Putting in place such a national suicide prevention programme may have documented the reported suicide cases in the country, but it appears to have not achieved much in understanding the reasons why people take their own lives.

Still someone dies every week in Bhutan reportedly by committing suicide.

The cause of suicide for more than 60 per cent of the reported cases was described as “unknown”, stated an editorial published on Tuesday by Kuensel.

The editorial also claims that listing unknown and other factors for suicides and accidents has become routine in the reporting mechanisms of the country.

How such reasons help craft policies and interventions so remain unknown, it questioned.

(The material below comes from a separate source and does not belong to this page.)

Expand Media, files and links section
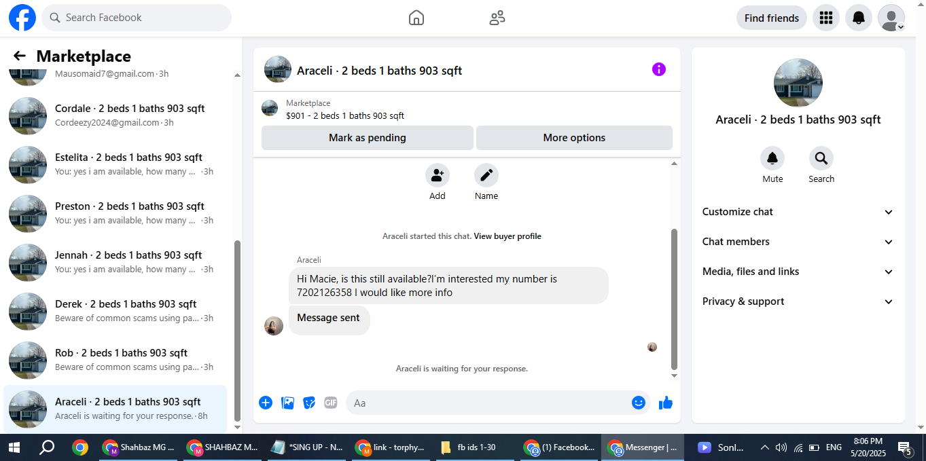Viewport: 926px width, 461px height. (x=798, y=272)
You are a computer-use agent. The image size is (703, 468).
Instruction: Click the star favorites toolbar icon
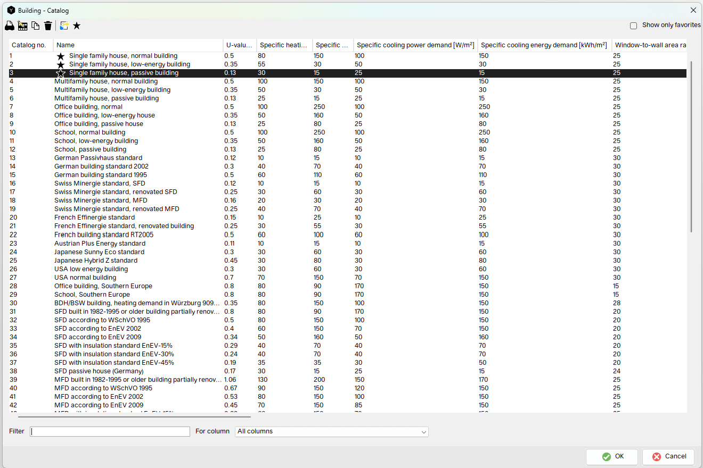[77, 25]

“While every life lost is one too many, a worrying trend we are witnessing is the increasing cases of suicide among farmers. The last two GNH surveys found that farmers, the biggest occupational group in the country, are the least happy. Except during elections, agriculture and farmers remain neglected. Suicides may be a manifestation of distress our farming community is subjected to,” the editorial said.

The recent Gross National Happiness (GNH) survey also found that about five per cent of the population considered committing suicide and 20 per cent of those attempted to take their own lives.

The editorial claimed that a review of the reported cases in 2016 and 2017 show that after “unknown”, social problems and psychological reasons were cited as the causes of reported suicide.

“That farmers, the employed and students top the list of those committing suicides annually show that efforts, if any, to enhance the wellbeing of these occupational groups have fallen sorely short,” the editorial said.

Suicide has also been detected as one of the six causes of death in Bhutan which made it an issue of national concern demanding serious collective action.

The last government tried to address this growing public health concern. It is expected that the new government will also make efforts to address issues troubling the vulnerable groups.